From: "Lendacky, Thomas" <thomas.lendacky@amd.com>
To: "devel@edk2.groups.io" <devel@edk2.groups.io>
Cc: Jordan Justen <jordan.l.justen@intel.com>,
Laszlo Ersek <lersek@redhat.com>,
Ard Biesheuvel <ard.biesheuvel@linaro.org>,
Michael D Kinney <michael.d.kinney@intel.com>,
Liming Gao <liming.gao@intel.com>,
Eric Dong <eric.dong@intel.com>, Ray Ni <ray.ni@intel.com>,
"Singh, Brijesh" <brijesh.singh@amd.com>
Subject: [RFC PATCH 05/28] OvmfPkg: Create GHCB pages for use during Pei and Dxe phase
Date: Mon, 19 Aug 2019 21:35:53 +0000 [thread overview]

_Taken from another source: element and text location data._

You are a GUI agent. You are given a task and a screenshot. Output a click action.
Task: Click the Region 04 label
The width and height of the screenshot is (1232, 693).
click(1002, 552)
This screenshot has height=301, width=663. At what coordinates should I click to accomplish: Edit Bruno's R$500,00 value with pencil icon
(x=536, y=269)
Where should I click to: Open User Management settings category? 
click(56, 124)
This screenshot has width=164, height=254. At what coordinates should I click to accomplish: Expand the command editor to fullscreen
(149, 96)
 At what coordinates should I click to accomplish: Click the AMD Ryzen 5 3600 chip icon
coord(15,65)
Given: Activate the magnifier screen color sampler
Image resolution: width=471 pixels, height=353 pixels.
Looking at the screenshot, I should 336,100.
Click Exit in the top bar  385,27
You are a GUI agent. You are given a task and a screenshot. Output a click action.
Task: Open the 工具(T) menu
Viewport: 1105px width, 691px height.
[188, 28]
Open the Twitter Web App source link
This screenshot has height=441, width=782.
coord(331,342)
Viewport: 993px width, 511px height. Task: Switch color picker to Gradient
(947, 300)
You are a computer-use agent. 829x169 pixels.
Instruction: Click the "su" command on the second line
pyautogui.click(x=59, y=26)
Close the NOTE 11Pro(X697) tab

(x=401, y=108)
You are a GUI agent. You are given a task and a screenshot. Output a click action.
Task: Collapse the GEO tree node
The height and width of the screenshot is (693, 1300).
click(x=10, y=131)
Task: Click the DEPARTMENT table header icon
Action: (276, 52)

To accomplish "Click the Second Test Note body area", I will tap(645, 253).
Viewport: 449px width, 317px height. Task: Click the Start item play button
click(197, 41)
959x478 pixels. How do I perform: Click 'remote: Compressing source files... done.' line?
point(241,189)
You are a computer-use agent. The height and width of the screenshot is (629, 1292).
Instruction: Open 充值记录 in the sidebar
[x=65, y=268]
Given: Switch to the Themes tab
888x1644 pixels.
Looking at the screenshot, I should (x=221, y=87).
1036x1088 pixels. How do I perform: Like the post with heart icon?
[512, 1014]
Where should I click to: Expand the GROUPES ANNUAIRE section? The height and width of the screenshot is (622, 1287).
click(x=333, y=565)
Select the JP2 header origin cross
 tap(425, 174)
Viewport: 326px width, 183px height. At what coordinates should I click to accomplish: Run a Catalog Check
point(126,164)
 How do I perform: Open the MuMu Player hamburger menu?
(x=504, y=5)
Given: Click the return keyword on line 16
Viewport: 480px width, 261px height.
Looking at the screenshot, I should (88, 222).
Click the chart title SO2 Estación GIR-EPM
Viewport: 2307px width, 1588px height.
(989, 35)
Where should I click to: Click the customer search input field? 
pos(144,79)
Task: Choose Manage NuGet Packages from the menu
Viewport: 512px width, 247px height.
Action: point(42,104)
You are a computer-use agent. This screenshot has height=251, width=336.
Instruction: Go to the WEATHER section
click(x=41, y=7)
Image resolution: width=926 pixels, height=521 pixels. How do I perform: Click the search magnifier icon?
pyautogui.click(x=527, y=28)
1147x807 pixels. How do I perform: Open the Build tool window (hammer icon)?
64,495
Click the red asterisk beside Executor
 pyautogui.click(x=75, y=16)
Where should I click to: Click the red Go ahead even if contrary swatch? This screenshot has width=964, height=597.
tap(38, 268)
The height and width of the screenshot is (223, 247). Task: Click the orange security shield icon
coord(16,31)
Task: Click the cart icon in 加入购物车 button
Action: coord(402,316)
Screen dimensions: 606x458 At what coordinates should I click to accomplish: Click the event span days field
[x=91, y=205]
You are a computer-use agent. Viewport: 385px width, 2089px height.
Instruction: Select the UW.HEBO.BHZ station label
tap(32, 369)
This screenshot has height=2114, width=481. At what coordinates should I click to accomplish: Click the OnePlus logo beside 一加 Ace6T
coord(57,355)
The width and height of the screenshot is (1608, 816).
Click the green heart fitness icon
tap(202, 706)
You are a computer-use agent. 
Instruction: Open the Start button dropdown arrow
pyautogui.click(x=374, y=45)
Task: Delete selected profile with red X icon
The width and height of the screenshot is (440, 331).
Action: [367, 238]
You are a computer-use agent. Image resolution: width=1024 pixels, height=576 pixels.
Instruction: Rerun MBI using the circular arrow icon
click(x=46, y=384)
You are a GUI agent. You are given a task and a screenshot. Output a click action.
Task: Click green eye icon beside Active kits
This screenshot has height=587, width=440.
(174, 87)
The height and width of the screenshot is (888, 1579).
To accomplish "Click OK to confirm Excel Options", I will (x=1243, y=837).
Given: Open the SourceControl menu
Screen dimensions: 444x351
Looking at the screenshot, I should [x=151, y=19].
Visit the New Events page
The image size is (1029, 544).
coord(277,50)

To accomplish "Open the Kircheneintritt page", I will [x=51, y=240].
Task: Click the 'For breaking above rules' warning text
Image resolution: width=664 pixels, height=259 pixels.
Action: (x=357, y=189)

Message-ID: <096c6641b2f228177ab3bb815211379c1f650028.1566250534.git.thomas.lendacky@amd.com> (raw)
In-Reply-To: <cover.1566250534.git.thomas.lendacky@amd.com>
From: Tom Lendacky <thomas.lendacky@amd.com>
Allocate memory for the GHCB pages during SEV initialization for use
during Pei and Dxe phases. Since the GHCB pages must be mapped as shared
pages, modify CreateIdentityMappingPageTables() so that pagetable entries
are created without the encryption bit set.
Signed-off-by: Tom Lendacky <thomas.lendacky@amd.com>
---
UefiCpuPkg/UefiCpuPkg.dec | 4 ++
OvmfPkg/OvmfPkgX64.dsc | 4 ++
MdeModulePkg/Core/DxeIplPeim/DxeIpl.inf | 3 +
OvmfPkg/PlatformPei/PlatformPei.inf | 2 +
.../Core/DxeIplPeim/X64/VirtualMemory.h | 12 +++-
.../Core/DxeIplPeim/Ia32/DxeLoadFunc.c | 4 +-
.../Core/DxeIplPeim/X64/DxeLoadFunc.c | 11 +++-
.../Core/DxeIplPeim/X64/VirtualMemory.c | 49 ++++++++++----
.../MemEncryptSevLibInternal.c | 1 -
.../BaseMemEncryptSevLib/X64/VirtualMemory.c | 33 ++++++++--
OvmfPkg/PlatformPei/AmdSev.c | 64 +++++++++++++++++++
11 files changed, 164 insertions(+), 23 deletions(-)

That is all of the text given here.